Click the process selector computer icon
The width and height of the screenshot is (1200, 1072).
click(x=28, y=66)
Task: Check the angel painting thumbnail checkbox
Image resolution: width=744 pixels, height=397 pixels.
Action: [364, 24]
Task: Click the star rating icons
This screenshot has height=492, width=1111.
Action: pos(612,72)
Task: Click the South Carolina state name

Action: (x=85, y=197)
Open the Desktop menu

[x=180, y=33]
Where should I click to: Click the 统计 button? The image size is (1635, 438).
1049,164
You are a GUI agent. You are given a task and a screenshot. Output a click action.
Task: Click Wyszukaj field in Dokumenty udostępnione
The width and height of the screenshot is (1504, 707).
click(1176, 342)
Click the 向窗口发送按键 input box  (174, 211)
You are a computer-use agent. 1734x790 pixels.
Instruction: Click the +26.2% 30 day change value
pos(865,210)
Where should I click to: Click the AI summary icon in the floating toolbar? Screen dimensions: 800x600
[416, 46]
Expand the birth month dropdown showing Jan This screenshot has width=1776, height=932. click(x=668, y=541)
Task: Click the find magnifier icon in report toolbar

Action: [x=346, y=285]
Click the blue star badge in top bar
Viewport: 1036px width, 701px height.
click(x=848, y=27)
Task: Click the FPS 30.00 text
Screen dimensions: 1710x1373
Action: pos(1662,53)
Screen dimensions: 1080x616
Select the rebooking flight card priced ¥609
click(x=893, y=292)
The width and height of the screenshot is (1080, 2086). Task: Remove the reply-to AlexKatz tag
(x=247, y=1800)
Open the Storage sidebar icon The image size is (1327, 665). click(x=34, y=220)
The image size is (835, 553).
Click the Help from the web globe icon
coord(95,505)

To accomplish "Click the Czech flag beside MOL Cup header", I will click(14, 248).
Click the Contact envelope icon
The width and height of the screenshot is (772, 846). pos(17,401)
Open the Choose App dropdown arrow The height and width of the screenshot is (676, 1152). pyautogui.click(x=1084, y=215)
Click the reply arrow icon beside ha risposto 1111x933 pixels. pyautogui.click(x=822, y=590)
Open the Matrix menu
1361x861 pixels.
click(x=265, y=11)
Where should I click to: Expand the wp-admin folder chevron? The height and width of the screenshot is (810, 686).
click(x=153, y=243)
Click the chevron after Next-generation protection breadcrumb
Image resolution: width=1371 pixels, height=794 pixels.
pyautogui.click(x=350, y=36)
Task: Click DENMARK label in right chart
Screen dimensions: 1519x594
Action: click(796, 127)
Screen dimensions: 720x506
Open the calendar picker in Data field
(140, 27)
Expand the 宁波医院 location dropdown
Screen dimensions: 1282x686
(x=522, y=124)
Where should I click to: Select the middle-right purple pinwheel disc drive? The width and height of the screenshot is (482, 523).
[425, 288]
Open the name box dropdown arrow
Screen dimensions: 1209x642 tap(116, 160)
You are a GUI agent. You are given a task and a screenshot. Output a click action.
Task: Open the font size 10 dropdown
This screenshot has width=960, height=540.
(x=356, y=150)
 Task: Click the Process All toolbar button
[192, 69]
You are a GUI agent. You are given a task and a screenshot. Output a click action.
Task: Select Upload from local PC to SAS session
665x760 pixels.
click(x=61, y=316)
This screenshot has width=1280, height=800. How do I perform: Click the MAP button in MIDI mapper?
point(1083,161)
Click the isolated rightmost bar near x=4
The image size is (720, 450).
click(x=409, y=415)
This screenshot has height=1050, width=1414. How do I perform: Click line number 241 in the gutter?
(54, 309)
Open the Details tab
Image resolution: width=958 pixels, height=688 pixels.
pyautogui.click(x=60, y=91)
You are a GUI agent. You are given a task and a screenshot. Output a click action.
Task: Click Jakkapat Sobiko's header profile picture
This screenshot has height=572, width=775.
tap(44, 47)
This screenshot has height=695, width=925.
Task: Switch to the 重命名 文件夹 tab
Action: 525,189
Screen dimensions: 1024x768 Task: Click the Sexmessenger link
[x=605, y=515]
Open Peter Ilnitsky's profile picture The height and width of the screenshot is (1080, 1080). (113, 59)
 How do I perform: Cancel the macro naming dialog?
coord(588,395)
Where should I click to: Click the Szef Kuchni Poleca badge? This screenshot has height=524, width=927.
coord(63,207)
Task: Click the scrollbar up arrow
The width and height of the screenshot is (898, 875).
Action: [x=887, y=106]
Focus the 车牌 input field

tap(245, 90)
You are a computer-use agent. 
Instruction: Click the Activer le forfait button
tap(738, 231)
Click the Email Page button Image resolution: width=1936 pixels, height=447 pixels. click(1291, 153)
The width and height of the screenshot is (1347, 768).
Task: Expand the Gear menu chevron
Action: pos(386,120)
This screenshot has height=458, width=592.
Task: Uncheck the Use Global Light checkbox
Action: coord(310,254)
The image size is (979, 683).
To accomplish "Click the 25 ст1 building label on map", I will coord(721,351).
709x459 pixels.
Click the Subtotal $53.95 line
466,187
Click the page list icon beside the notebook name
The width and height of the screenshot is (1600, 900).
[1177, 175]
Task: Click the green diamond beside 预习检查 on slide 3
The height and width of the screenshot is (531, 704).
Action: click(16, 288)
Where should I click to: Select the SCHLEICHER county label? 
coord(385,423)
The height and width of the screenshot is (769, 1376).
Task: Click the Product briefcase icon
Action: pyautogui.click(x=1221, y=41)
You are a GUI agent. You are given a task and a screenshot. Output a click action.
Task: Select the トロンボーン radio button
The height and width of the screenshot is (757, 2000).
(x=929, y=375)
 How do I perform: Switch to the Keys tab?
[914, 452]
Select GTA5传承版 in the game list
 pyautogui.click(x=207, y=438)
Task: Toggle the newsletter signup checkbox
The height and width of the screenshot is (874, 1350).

────────

◆ **Work instructions**
Report every line above that has the string "header" in it.

◆ **Exercise answer**
To accomplish "Click the Czech flag beside MOL Cup header", I will click(14, 248).
Task: Click Jakkapat Sobiko's header profile picture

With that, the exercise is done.